### PROMPT
Using the records below, report how many lines include "плъзгач", and give no more than the number.

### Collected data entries
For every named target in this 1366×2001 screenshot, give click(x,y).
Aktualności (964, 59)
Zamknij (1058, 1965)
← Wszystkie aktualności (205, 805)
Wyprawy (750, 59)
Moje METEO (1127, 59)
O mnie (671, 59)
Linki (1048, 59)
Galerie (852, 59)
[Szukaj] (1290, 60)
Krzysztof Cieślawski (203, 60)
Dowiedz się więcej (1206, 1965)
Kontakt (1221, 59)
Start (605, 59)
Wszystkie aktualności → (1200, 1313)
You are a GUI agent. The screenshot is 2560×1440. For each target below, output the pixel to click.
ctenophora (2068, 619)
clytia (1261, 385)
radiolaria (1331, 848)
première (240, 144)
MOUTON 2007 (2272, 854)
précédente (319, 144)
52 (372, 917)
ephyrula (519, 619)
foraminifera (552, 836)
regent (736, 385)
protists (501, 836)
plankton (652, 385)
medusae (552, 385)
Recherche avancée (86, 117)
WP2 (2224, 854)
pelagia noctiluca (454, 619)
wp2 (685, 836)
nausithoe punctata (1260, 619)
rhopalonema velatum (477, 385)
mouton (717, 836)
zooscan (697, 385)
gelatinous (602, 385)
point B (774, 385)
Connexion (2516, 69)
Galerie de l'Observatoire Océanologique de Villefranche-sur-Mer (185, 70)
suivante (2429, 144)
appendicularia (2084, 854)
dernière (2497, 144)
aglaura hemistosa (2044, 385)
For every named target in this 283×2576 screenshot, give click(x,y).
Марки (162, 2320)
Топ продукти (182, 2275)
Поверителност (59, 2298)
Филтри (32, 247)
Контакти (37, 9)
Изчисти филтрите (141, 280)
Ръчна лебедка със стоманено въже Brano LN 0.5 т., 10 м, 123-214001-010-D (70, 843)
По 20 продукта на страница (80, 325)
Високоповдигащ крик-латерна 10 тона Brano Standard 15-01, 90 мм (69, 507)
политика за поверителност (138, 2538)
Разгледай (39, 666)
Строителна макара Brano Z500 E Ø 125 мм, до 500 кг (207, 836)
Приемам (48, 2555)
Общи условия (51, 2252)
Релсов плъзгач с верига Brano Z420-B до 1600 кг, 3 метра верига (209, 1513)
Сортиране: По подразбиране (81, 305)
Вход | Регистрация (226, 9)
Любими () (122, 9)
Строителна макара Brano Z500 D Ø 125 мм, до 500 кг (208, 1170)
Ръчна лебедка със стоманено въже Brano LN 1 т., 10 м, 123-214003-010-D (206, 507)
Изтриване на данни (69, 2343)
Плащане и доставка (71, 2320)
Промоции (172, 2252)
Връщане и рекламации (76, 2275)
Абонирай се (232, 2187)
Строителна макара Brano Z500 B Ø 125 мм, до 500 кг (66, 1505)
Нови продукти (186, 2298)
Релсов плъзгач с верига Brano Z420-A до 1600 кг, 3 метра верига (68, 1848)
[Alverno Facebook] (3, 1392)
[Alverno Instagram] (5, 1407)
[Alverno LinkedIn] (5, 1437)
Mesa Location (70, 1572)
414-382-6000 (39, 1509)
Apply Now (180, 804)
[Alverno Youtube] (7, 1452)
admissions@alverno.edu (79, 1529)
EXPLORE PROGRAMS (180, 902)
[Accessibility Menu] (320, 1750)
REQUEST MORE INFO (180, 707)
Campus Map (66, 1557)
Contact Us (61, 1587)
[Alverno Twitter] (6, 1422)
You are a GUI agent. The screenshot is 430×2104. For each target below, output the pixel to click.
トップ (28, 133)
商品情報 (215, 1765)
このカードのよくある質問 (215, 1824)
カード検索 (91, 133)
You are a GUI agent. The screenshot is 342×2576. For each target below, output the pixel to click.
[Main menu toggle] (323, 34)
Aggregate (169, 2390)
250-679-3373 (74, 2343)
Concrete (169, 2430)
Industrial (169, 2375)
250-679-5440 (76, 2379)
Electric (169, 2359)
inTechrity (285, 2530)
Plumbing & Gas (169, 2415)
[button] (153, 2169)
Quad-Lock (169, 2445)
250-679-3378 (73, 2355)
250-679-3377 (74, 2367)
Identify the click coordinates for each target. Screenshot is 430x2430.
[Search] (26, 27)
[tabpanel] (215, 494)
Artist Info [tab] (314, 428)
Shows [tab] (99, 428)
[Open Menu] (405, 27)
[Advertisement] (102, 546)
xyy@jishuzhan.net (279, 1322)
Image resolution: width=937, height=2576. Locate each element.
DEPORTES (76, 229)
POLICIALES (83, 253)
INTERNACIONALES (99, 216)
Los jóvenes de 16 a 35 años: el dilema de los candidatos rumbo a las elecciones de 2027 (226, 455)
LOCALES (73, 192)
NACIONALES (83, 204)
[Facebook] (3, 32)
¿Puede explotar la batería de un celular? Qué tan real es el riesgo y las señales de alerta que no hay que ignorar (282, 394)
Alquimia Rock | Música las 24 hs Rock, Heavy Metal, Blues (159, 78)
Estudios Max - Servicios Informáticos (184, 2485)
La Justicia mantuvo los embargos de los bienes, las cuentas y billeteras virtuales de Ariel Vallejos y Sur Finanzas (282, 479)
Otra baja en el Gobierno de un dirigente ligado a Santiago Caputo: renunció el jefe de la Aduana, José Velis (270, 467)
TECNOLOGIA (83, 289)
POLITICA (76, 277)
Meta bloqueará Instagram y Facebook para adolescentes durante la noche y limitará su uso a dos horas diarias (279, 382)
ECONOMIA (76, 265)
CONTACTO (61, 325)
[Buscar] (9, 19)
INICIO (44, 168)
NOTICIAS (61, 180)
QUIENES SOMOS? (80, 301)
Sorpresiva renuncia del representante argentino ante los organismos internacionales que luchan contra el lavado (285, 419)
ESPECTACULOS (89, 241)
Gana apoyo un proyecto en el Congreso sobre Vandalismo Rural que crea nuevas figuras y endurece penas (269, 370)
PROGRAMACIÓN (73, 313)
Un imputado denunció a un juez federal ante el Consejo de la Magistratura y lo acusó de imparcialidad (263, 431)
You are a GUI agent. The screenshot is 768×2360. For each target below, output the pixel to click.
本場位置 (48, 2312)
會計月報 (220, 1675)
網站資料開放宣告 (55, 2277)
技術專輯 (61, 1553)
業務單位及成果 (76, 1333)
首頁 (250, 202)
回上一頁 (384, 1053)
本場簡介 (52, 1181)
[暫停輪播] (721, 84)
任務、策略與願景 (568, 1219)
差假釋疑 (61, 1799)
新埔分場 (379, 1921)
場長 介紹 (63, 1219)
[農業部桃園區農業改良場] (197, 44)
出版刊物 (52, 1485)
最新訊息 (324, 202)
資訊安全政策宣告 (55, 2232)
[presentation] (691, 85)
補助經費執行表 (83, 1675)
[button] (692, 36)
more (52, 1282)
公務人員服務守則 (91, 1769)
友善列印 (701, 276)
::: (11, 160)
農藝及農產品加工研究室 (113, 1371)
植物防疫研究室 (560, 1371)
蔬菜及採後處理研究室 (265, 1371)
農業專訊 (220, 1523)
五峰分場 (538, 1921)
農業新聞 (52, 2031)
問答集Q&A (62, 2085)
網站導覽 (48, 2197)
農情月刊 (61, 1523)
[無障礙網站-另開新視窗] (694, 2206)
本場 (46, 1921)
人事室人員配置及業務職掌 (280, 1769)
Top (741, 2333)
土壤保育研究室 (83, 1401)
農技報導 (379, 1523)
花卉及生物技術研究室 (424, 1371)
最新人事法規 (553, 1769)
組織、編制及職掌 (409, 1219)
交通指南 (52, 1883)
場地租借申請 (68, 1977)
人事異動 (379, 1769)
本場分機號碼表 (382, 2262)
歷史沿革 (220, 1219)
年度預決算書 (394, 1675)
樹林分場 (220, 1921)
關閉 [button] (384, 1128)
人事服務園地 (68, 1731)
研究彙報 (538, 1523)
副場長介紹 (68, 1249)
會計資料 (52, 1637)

### EXPECTED ANSWER
2